Red Rock Open Space. Photo: Thomas – Flickr

Scramble on red rocks

— Red Rock Canyon Open Space is a 789-acre park in Colorado Springs, Colorado. It’s full of winding trails, jutting red rocks and even some streams. It’s free to park, free to enter, and doesn’t draw near the crowds as its picturesque neighbor, Garden of the Gods. It’s also fairly unique, as it’s not quite in the mountains and not quite on the vast prairie that stretches out before them. With so many different geological features, you can scramble on the rock, hike on a trail or just sit by a lake and take it all in.

Cadillac Mountain

A view from the top of Cadillac Mountain. Photo: Ally Marotti.

See a sunrise

— If you hike to the top of Cadillac Mountain in Acadia National Park near Bar Harbor, Maine, at sunrise, you can catch a glimpse of the first rays of sun to hit the United States. That technically only happens in the fall and winter, when the sun rises due east, but you could get pretty close any other time. Even if you go in broad daylight, the view is spectacular. It’s the highest point on the Eastern Seaboard. If you’re feeling lazy, drive to the top. Acadia has a $25 fee per car, butthere are 16 days this year when national park fees are waived.

Mount Marcy

A view of a lake on the hike to Mount Marcy’s summit. Photo: Ally Marotti

Climb a mountain

— Mountains are plentiful in this country; we’re just lucky that way. Both sides of the nation are trimmed in them, with the Rocky Mountains slicing through the center. Eco-adventures don’t get any better than climbing a mountain. You’re using nothing but your own energy and taking in all that nature has to offer.National Parks are home to good hikes, but some of the best aren’t kept in boundaries. Try Mt. Marcy, the highest point in New York State with an elevation of 5,343 feet. For the most spectacular sights, go in the fall when the leaves are changing.

Arch Rock

Kayak near Arch Rock on Mackinac Island in Michigan. Photo: Eric W – Flickr

Kayak off Mackinac

— Arch Rock on the southeast coast of Mackinac Island in Michigan is pure bliss. So pure, in fact, that it makes an appearance in at least one of those Pure Michigan commercials. It’s just begging kayakers to visit. The key though, is bringing your own kayak. There’s only one rental place on the island, which is only accessible by ferry, and they charge $80 a person. So put on your life jacket and plop yourself down in Lake Huron’s waters.

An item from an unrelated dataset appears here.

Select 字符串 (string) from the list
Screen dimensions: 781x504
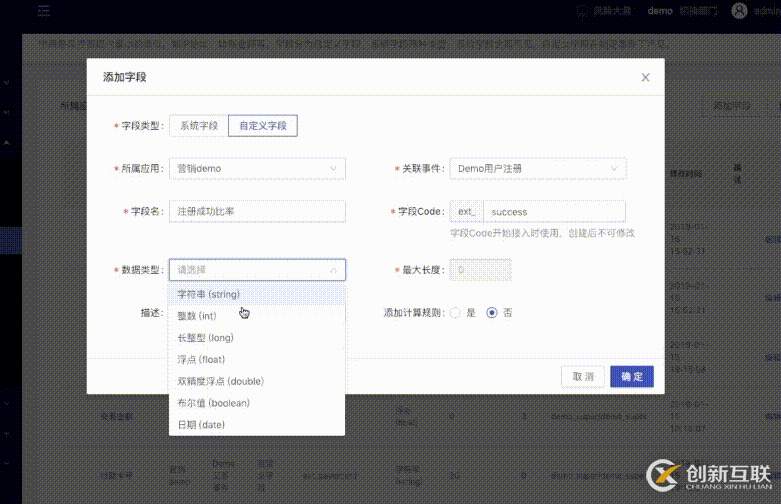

Sonoran Desert National Monument

Stargaze at Sonoran Desert National Monument outside of Phoenix. Photo: Bureau of Land Management – Flickr

Camp under the stars

— Sonoran Desert National Monument just outside of Phoenix is beautiful by day, playing host to a horde of cacti and other desert flora and fauna, but at night, it’ll take your breath away. It’s just far enough from Phoenix that the city glow doesn’t affect your view of the Milky Way arching across the cloudless sky. There’s no designated camping spots in the area, so campers are asked to keep their tents at least 200 feet from a water source and use biodegradable soap.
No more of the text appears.